しかし、アギーレ氏には確かな狙いがある模様。

例えば、今季のJリーグ出場試合数がわずか4試合というサガン鳥栖坂井達弥選手。坂井選手は通算でも20試合出場という、まだまだこれからレギュラーをつかんでいく立場の選手です。通常の考えでは「日本のベストな選手」というところに飛び込むのは難しいように思われます。


※日本代表に選ばれた林彰洋(左)と坂井達弥

ところが、「いい選手を選ぶ」ではなく「こういう選手が欲しい」という視点で見て行くと、坂井選手は一躍「日本唯一の選手」として浮かび上がってくるのです。その条件とは「若くて身長が高くて左利きのセンターバック」というもの。

ロンドン五輪世代に相当する1989年1月1日以降の生まれの選手で、身長180センチ以上で、左利きで、センターバックとして試合に出場している選手を見て行くと、J1リーグでは坂井達弥選手とアルビレックス新潟の大野和成選手くらい。

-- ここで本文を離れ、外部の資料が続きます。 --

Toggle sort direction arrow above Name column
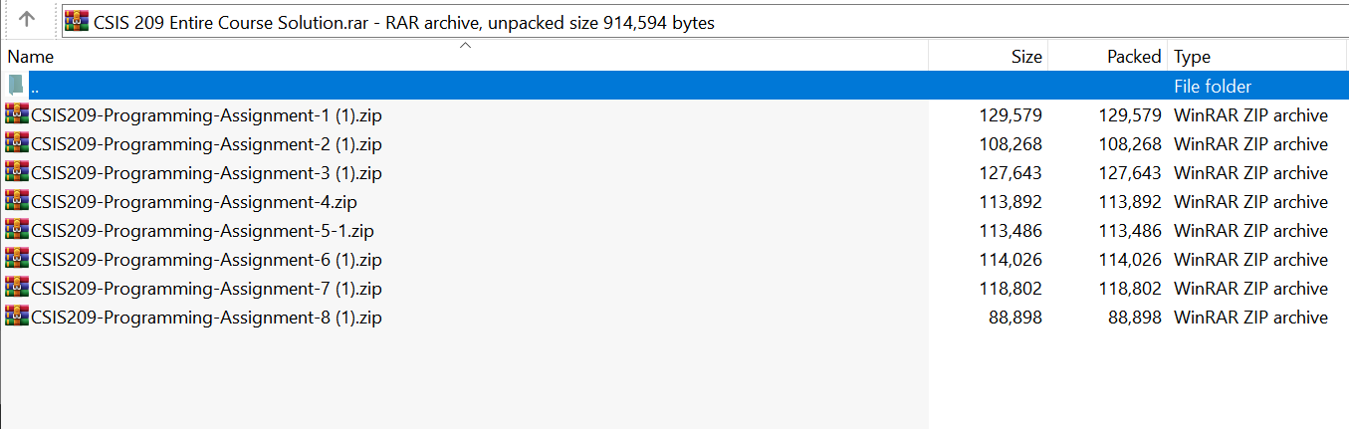This screenshot has height=429, width=1349. [x=464, y=45]
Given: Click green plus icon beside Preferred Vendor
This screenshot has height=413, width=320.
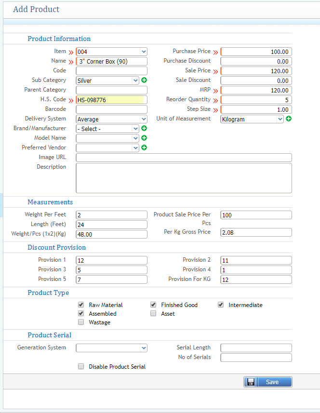Looking at the screenshot, I should 144,148.
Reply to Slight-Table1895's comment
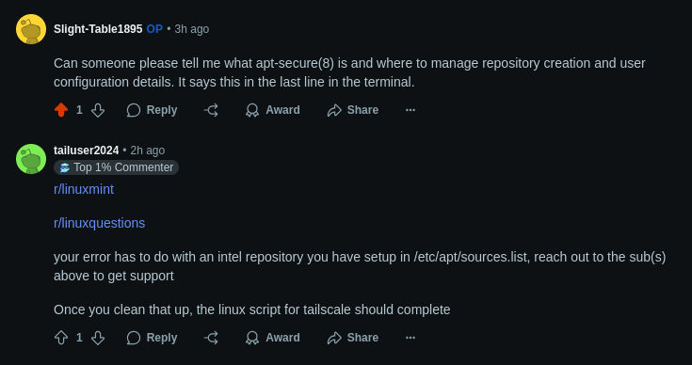Screen dimensions: 692x365 click(x=152, y=110)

J2リーグを含めても5人ほどしかいないのです。しかも大野選手が今季は左サイドバックを主戦場としていることを考えると、該当選手は坂井選手だけという形になるのです。

こうして見るとアギーレ氏は「いい選手を組み合わせて最適な戦術を考える」よりも、「イメージした形があって必要な選手を探す」というタイプの監督なのではないでしょうか。とすれば、アギーレ氏がどんな選手を必要としているのかを察知し、適正をアピールすることが日本代表入りのカギ。受験勉強みたいですが、「傾向と対策」が必要となりそうです。